Un discorso che si ricollega a "un alpinismo a km0 in cui non serve sempre conquistare le vette extra europee. Ma oggi il settore sempre poco sensibile a questo tema. L'alpinismo è fantasia e creatività, oggi tutto è stato scalato o si può scalare. Noi possiamo dare un piccolo contributo scegliendo vette più vicine. Per esempio, personalmente ho ridotto le mie spedizioni del 50%: sono passato da 4 a 2 uscite, alcuni anni cerco di organizzare una sola spedizione". 

 

Una pratica è quella delle salite fast and light, una contraddizione rispetto alla concezione di una natura lenta? "E' sempre esistita. Negli anni '30 una guida alpina del Cervino è salita con un cliente americano sulla via normale in 3 ore e 50 minuti. Una grande velocità se si pensa che uno scarpone da solo pesava oltre 1,5 chili, la corda era in canapa e l'abbigliamento in lana. Il tempo è sempre stato un fattore. E per raggiungere un record serve grande preparazione, il pericolo è l'emulazione. Non so se sfidare il tempo sia in contrapposizione, se chi si muove più piano sia più rispettoso di chi va veloce. In montagna è bello muoversi in velocità, così come prendersi le pause, semplicemente ci vuole equilibrio". 

 

Le tecniche sono in continua evoluzione e "l'alpinismo del futuro sarà sicuramente invernale, alcune vie si possono scalare nella stagione più fredda. Il rischio zero non esiste ma la ricerca è quella della maggiore sicurezza. Poi ci sono fenomeni incontrollabili, come quanto avvenuto sulla Marmolada. E una domanda è cosa succederà davanti all'imprevedibilità?
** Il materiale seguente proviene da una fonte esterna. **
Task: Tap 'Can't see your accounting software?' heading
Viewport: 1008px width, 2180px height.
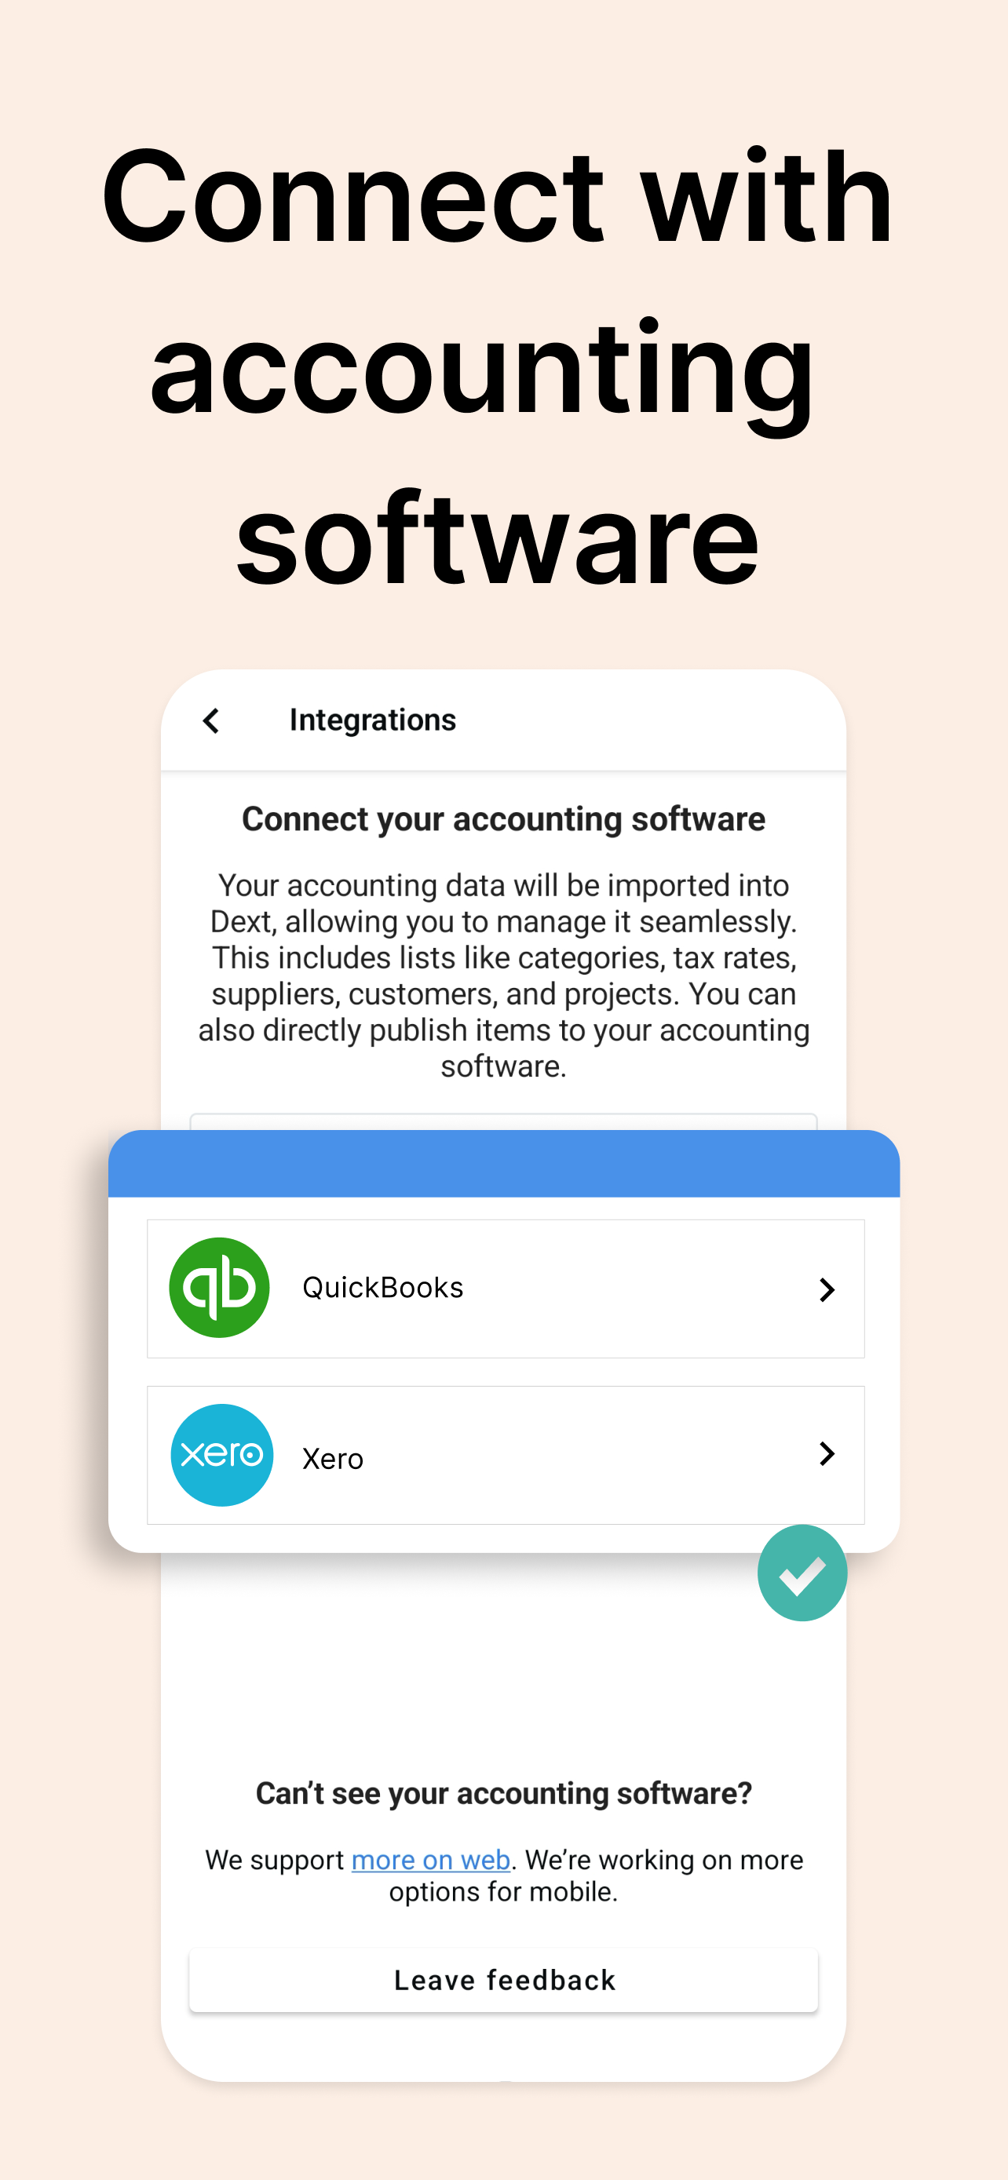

Quella tragedia ha lasciato un segno e lanciato un segnale d'allarme sulle montagne che possono diventare ancora più incontrollabili e selvagge". 

 

In conclusione cosa è l'alpinismo? "E' la ricerca del divertimento, della felicità, della gioia. Ognuno deve fare quello che si sente al proprio livello, senza seguire le mode del momento perché ogni scalatore ha contribuito e contribuisce a portare delle novità. L'alpinista migliore?  Quello che rispetta la montagna, la lascia pulita e integra", conclude Barmasse.